--- WHAT YOU WILL DO ---
Can you reproduce, word for word, the part of the material that opens with the line containing "Find the location of a particular element. Image" and closes with the line containing "fasttab-warehouse-title: Warehouse is", including both of those lines?

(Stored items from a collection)
——

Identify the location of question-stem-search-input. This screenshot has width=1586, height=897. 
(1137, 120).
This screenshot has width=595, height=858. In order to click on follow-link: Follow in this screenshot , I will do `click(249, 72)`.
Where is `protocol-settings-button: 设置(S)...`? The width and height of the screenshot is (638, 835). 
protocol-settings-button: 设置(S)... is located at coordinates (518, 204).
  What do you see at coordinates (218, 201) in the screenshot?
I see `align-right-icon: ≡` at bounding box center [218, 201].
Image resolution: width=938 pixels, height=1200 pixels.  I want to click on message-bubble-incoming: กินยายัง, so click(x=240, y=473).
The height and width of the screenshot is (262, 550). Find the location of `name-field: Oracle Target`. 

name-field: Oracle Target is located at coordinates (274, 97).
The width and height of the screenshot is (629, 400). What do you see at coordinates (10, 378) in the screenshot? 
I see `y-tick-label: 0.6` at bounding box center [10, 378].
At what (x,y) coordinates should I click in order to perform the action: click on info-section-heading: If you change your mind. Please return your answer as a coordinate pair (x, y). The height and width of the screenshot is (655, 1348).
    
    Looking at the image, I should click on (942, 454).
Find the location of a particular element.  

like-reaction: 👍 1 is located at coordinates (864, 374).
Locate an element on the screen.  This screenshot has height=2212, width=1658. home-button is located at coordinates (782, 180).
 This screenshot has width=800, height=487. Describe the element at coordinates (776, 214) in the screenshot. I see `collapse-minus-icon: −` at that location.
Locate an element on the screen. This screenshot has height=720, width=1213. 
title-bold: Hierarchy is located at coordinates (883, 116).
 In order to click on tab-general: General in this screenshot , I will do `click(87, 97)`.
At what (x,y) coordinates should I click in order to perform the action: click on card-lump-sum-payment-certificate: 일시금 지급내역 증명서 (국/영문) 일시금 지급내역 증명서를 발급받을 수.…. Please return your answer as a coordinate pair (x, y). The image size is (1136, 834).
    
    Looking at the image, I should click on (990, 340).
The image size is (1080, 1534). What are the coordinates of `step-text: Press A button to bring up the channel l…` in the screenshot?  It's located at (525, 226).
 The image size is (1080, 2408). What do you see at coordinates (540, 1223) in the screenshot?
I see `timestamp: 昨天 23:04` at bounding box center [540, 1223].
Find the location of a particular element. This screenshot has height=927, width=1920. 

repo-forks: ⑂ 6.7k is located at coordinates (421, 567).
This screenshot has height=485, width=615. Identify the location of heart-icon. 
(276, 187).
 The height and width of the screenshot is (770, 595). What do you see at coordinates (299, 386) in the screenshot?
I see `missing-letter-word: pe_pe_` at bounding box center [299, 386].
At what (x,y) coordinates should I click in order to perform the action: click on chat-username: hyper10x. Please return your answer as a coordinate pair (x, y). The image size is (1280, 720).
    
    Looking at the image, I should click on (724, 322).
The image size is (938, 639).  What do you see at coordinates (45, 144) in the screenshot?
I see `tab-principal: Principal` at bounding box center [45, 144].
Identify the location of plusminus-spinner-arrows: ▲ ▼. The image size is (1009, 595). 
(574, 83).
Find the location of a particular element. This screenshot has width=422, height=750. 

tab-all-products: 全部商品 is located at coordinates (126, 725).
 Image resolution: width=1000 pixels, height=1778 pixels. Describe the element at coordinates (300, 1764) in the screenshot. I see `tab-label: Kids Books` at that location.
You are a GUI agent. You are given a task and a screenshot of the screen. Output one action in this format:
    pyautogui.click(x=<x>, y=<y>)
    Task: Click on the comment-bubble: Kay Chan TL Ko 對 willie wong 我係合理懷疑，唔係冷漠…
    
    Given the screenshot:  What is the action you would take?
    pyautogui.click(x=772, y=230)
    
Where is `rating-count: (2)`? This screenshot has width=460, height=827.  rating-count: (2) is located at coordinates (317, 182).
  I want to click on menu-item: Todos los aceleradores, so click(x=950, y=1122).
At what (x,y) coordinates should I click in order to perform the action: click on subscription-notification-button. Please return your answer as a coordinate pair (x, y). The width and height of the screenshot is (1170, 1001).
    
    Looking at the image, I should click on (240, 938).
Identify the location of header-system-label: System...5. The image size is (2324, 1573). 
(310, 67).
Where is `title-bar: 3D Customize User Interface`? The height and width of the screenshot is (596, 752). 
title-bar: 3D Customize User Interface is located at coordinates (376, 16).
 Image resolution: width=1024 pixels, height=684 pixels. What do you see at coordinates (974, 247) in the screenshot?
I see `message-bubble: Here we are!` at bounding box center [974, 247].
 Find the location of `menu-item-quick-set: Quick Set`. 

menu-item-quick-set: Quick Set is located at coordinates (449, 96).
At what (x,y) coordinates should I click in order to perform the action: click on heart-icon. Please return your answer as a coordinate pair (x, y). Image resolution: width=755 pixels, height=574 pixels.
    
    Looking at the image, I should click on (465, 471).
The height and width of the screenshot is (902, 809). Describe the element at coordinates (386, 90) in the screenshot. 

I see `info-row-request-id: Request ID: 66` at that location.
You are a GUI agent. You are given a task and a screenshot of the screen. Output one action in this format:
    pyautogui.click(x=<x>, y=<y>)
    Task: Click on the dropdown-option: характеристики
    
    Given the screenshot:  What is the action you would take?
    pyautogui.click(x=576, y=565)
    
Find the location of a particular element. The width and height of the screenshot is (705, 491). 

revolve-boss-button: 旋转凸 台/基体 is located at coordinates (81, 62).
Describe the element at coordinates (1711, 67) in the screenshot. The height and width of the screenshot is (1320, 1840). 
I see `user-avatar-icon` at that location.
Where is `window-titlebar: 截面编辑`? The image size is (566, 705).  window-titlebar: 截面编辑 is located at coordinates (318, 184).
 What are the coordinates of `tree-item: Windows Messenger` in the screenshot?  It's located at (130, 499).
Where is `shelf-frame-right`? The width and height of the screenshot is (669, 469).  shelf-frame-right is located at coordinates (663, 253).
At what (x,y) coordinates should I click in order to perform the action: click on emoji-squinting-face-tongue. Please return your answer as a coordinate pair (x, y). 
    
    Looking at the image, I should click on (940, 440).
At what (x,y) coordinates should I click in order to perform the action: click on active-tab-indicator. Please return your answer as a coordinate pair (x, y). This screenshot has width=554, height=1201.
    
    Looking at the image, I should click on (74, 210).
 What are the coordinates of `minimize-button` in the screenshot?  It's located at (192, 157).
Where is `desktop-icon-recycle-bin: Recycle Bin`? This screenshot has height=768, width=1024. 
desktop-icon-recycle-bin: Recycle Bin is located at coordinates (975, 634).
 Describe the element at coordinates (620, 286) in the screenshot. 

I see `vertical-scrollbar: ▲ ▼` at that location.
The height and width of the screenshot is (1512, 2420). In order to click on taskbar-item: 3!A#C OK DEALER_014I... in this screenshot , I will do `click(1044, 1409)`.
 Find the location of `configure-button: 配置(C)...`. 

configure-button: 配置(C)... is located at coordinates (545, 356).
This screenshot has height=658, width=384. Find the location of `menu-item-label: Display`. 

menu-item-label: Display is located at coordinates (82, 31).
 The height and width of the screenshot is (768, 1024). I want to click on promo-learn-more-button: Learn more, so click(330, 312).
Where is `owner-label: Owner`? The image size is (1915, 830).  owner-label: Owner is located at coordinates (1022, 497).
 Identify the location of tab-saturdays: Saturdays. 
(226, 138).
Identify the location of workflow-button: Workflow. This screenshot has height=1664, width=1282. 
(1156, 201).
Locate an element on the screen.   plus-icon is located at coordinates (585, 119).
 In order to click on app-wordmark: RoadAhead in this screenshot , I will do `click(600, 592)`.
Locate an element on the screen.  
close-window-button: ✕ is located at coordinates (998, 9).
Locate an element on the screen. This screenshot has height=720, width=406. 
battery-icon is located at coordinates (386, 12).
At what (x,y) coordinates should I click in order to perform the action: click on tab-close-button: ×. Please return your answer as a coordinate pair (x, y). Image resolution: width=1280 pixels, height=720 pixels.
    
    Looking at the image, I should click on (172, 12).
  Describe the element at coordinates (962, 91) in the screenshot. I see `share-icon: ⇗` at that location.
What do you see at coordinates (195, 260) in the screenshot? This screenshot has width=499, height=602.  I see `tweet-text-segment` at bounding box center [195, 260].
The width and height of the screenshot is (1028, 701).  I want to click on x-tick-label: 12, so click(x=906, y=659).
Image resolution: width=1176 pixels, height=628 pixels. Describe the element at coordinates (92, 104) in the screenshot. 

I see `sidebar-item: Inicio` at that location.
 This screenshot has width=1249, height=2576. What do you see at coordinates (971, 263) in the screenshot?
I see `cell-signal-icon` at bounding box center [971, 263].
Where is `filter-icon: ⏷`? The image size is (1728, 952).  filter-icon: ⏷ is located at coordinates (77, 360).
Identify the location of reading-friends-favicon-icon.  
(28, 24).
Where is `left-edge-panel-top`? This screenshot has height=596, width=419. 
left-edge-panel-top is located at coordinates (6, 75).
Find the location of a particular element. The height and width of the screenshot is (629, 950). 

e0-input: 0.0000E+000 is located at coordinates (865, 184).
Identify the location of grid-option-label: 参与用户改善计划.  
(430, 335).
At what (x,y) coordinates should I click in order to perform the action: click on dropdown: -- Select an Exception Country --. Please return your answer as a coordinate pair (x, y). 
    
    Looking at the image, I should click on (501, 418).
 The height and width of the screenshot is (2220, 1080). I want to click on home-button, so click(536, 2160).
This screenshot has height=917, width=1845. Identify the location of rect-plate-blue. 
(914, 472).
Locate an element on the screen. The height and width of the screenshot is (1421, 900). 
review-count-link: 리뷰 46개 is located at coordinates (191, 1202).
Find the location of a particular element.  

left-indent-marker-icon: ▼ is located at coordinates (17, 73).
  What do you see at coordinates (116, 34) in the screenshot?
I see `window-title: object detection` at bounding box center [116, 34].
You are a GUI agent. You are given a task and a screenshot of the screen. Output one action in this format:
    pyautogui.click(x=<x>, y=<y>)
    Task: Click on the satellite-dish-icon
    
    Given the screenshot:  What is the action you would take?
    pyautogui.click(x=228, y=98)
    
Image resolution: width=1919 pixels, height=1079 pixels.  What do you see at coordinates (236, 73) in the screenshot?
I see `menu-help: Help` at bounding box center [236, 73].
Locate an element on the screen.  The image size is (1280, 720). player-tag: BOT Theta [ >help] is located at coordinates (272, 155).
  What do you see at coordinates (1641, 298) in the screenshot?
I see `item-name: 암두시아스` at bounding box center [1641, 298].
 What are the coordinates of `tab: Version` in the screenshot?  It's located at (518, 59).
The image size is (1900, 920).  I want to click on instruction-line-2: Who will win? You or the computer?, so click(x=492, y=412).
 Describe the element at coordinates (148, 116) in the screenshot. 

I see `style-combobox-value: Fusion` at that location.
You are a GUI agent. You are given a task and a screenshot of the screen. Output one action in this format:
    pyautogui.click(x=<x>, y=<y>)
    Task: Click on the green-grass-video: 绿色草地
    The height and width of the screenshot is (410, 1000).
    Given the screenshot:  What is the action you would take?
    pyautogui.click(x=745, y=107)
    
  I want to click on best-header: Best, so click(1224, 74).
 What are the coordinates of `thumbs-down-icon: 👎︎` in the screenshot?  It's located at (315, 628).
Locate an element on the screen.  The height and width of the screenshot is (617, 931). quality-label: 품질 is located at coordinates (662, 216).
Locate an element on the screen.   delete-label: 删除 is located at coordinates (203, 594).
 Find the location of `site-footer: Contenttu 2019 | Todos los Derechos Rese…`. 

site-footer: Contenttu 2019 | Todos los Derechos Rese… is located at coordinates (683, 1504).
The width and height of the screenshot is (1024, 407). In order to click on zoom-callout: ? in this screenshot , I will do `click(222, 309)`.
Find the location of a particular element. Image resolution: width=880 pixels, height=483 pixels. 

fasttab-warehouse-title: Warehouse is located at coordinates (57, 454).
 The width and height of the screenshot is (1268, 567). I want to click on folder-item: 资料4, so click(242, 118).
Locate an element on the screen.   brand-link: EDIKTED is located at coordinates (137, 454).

——

--- SOLUTION TO THIS EXERCISE ---
Find the location of a particular element. Image resolution: width=880 pixels, height=483 pixels. 

fasttab-warehouse-title: Warehouse is located at coordinates (57, 454).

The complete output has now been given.